*WHAT IS ASKED*.
Copy the lines between the one containing "Open the Transactions tab" and the one containing "Action: [x=215, y=96]", inclusive, without changing anything.

** Start MATERIAL PROVIDED **

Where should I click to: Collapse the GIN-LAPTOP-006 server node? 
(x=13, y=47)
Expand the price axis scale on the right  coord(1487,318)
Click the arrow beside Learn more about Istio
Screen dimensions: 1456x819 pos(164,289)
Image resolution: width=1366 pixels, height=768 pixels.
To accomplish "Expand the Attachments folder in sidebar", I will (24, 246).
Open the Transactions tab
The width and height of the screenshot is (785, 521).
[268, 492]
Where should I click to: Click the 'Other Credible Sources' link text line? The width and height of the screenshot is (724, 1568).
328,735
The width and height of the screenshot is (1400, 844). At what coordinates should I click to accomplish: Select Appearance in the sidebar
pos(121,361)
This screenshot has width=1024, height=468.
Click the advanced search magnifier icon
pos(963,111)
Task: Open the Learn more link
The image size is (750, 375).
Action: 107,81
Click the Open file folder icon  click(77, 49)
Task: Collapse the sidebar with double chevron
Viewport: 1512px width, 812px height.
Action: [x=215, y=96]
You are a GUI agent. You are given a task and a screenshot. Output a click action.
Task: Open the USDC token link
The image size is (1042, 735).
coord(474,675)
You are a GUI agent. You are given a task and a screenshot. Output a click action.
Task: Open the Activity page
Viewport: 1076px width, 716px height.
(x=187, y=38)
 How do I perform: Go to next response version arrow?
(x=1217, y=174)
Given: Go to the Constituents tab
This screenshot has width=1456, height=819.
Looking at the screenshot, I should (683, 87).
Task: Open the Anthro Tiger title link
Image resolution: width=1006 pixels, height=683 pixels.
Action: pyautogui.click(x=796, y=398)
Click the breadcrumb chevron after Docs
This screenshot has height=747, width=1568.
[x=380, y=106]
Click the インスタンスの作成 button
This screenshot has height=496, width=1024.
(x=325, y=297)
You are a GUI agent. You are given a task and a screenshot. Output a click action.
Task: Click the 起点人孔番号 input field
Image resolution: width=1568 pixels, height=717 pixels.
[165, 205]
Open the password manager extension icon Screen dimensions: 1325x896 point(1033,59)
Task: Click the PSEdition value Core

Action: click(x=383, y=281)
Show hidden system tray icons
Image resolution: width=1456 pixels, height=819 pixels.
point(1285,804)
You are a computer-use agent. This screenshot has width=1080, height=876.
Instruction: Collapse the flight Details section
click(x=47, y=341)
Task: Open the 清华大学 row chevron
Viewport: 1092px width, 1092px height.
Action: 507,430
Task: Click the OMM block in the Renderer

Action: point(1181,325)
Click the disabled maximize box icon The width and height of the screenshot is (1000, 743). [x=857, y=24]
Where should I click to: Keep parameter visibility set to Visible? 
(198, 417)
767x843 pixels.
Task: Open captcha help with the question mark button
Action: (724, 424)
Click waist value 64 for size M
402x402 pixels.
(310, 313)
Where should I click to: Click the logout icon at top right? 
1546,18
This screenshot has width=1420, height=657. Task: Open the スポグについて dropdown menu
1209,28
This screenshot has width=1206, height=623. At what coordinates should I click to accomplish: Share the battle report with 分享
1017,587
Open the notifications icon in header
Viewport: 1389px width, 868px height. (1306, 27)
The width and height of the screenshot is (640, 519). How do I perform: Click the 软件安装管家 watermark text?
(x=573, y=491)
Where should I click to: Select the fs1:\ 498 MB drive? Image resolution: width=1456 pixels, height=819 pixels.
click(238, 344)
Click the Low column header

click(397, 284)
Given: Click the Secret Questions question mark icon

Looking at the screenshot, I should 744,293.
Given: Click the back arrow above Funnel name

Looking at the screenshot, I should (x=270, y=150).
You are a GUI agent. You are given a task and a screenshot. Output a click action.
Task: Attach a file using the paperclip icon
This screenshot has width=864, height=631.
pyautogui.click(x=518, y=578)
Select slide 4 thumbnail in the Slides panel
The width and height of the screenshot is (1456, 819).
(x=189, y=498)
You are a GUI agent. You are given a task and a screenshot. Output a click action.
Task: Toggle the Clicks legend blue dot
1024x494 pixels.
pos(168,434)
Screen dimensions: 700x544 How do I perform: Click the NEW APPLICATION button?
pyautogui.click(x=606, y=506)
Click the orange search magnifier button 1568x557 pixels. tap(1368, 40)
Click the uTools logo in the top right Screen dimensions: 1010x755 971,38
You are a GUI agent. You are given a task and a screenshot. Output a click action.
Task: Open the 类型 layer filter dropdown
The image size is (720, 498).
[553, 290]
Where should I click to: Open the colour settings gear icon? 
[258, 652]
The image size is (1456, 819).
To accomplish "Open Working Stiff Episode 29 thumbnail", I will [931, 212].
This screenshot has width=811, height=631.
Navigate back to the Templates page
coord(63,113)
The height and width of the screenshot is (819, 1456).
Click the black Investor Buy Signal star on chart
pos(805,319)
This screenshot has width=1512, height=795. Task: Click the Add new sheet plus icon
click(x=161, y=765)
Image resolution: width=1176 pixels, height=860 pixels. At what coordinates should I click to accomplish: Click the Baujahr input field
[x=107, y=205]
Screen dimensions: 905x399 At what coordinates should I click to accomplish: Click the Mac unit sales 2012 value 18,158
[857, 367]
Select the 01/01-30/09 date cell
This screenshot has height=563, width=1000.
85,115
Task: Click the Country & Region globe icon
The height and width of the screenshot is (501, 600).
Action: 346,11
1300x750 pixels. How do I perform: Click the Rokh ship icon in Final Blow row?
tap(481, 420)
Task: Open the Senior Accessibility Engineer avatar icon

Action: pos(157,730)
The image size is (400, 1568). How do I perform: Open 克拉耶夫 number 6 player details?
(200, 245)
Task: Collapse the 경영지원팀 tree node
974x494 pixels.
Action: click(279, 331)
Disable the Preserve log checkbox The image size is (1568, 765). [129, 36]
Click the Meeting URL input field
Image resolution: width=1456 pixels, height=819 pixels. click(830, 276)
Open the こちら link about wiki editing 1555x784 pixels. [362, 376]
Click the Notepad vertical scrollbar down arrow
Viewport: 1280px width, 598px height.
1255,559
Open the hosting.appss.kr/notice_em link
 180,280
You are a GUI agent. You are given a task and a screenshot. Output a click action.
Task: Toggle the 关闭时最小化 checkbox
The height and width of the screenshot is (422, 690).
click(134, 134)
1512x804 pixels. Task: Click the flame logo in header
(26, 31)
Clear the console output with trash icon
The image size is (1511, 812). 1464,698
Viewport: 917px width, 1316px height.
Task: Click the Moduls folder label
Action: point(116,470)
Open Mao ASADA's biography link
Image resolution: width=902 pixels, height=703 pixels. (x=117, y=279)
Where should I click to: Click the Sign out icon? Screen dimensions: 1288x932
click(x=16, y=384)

** End MATERIAL PROVIDED **

*WRITTEN ANSWER*.
Open the Transactions tab
The width and height of the screenshot is (785, 521).
[268, 492]
Where should I click to: Click the 'Other Credible Sources' link text line? The width and height of the screenshot is (724, 1568).
328,735
The width and height of the screenshot is (1400, 844). At what coordinates should I click to accomplish: Select Appearance in the sidebar
pos(121,361)
This screenshot has width=1024, height=468.
Click the advanced search magnifier icon
pos(963,111)
Task: Open the Learn more link
The image size is (750, 375).
Action: 107,81
Click the Open file folder icon  click(77, 49)
Task: Collapse the sidebar with double chevron
Viewport: 1512px width, 812px height.
Action: [x=215, y=96]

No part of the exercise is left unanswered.